Ses conclusions sont que le risque se concentre sur la partie débranchement et le début du faisceau de formation. Les faisceaux de réception et de départ peuvent quasiment être négligés, ce qui réduit d'autant les éventuels périmètres d'effets. L'étude fine des causes et événements, suivant un diagramme « noeud papillon », a permis le calcul de probabilités affinées.

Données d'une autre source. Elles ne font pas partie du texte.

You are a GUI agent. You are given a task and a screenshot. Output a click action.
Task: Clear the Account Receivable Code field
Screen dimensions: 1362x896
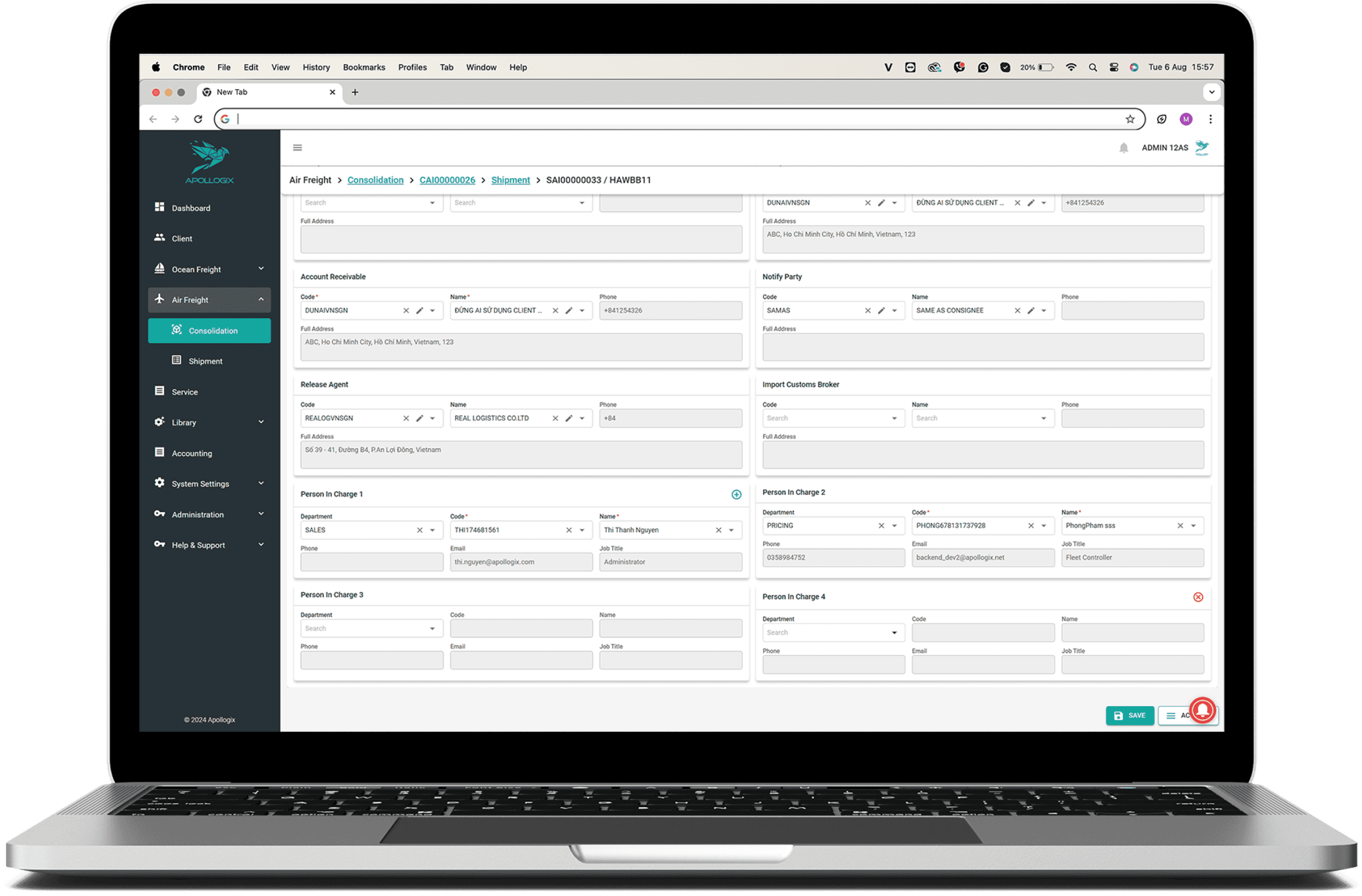[x=405, y=311]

Les probabilités par wagon sont estimées, suivant les phénomènes, de l'ordre de 10-7 à 10-12, contre des ordres de 10-6 à 10-8 dans la circulaire de 2010. Les probabilités d'accidents affinées sont donc beaucoup plus faibles que les probabilités génériques.

Sur cette base, un projet de note technique est finalisé entre la direction générale de la prévention des risques (DGPR) et la direction générale des infrastructures, des transports et de la mer (DGITM), modifiant les circulaires du 4 mars 2010 et du 19 novembre 2012 pour les gares de triage. Quant à la localisation des phénomènes dangereux, seules les zones de débranchement et de formation sont à considérer. Une préconisation du CGEDD est prise en compte, à savoir la possibilité de restreindre les événements sources au faisceau de formation amont, sous réserve de la mise en place de mesures additionnelles sur le faisceau de formation aval : doubles cales, interdiction des manoeuvres concomitantes. S'agissant de la probabilité des phénomènes dangereux, sont prises en compte des probabilités issues de l'étude DNV. De nouveaux dispositifs techniques de sécurité internationaux obligatoires et rétroactifs sur les wagons contenant les substances les plus dangereuses, tel le chlore, sont pris en compte : dispositif anti-chevauchement, tampons fusibles.

Le projet réalise en outre une harmonisation des préconisations d'urbanisme avec celles en vigueur pour le transport de matières dangereuses par canalisation, à savoir, en cas de probabilités de 10-5 à 10-6, en classe E, l'interdiction de construction d'immeubles de grande hauteur (IGH) et d'ERP de plus de 100 ou 300 personnes dans les zones d'effets létaux significatifs ou de premiers effets létaux. En cas de probabilités supérieures à 10-5, des restrictions fortes sont maintenues, mais la possibilité d'autorisations de constructions subsiste sous réserve de ne pas augmenter significativement la population exposée. Nous présenterons ces mêmes éléments devant la commission compétente du Sénat la semaine prochaine.